# [問題の条件]
抜粋によると、トゥイさんが2020年の春から働く予定だった場所はどこか。

# [抜粋]
============================================================

「日本に行けない」人手不足の“救世主” 外国人労働者に激動の一年
「日本に行けない」
「日本に行くと危ないから。あと飛行機もないし、日本に行けない」 2020年8月、ベトナム人のヴォン・スアン・ティ・トゥイさん(23)は、私たちの取材にこう話し、寂しげな表情を浮かべました。 実家が農業を営んでいるトゥイさん。日本で技能実習生として3年間働いたあと、ベトナムへ帰国。さらに高い技術を身につけるため、新たな在留資格「特定技能」を取得し、千葉県の農家で2020年の春から働く予定でした。 しかし、予想もしなかったコロナ禍が直撃。日本へ渡航するめどが立たなくなったほか、ビザの発給の手続きも停止してしまいました。今はインターネットで日本の感染者数の記事を読んで一喜一憂する日々を過ごしているといいます。

============================================================

# [データの行]

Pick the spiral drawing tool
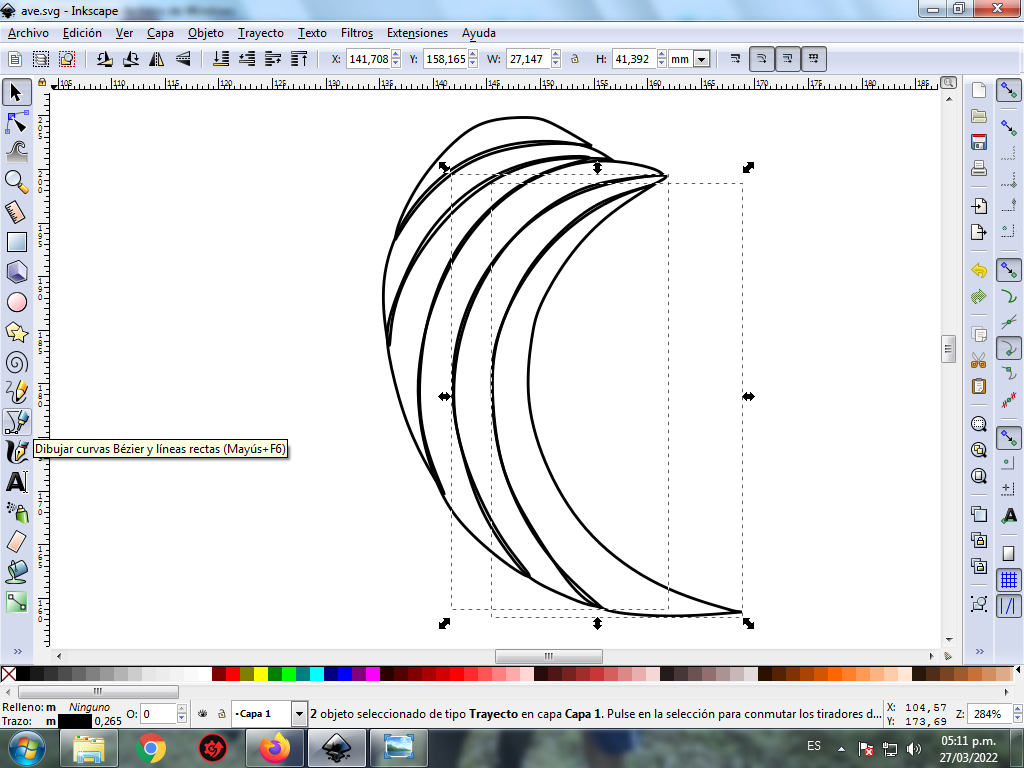 16,362
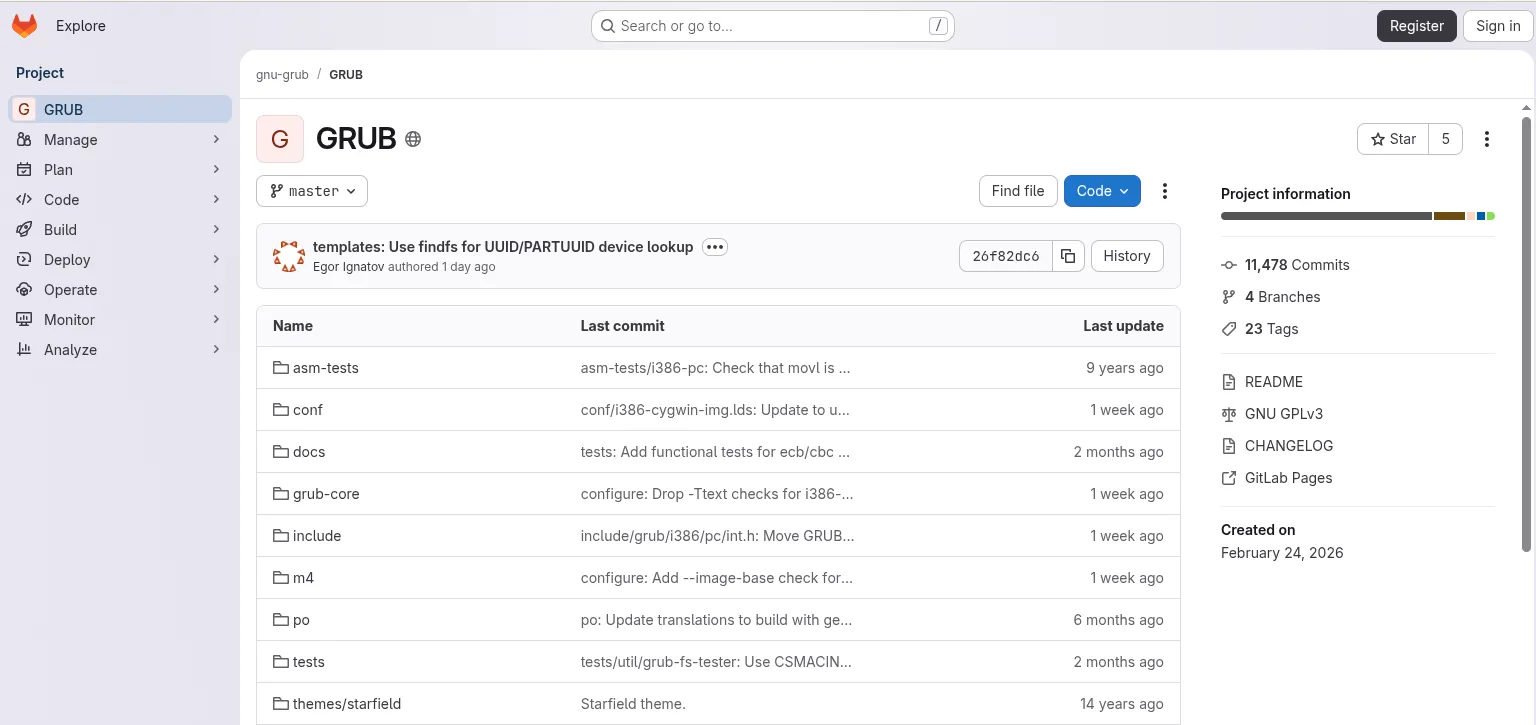Open the repository actions vertical dots menu
Image resolution: width=1536 pixels, height=725 pixels.
click(1164, 191)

============================================================

# [解答例]
千葉県の農家。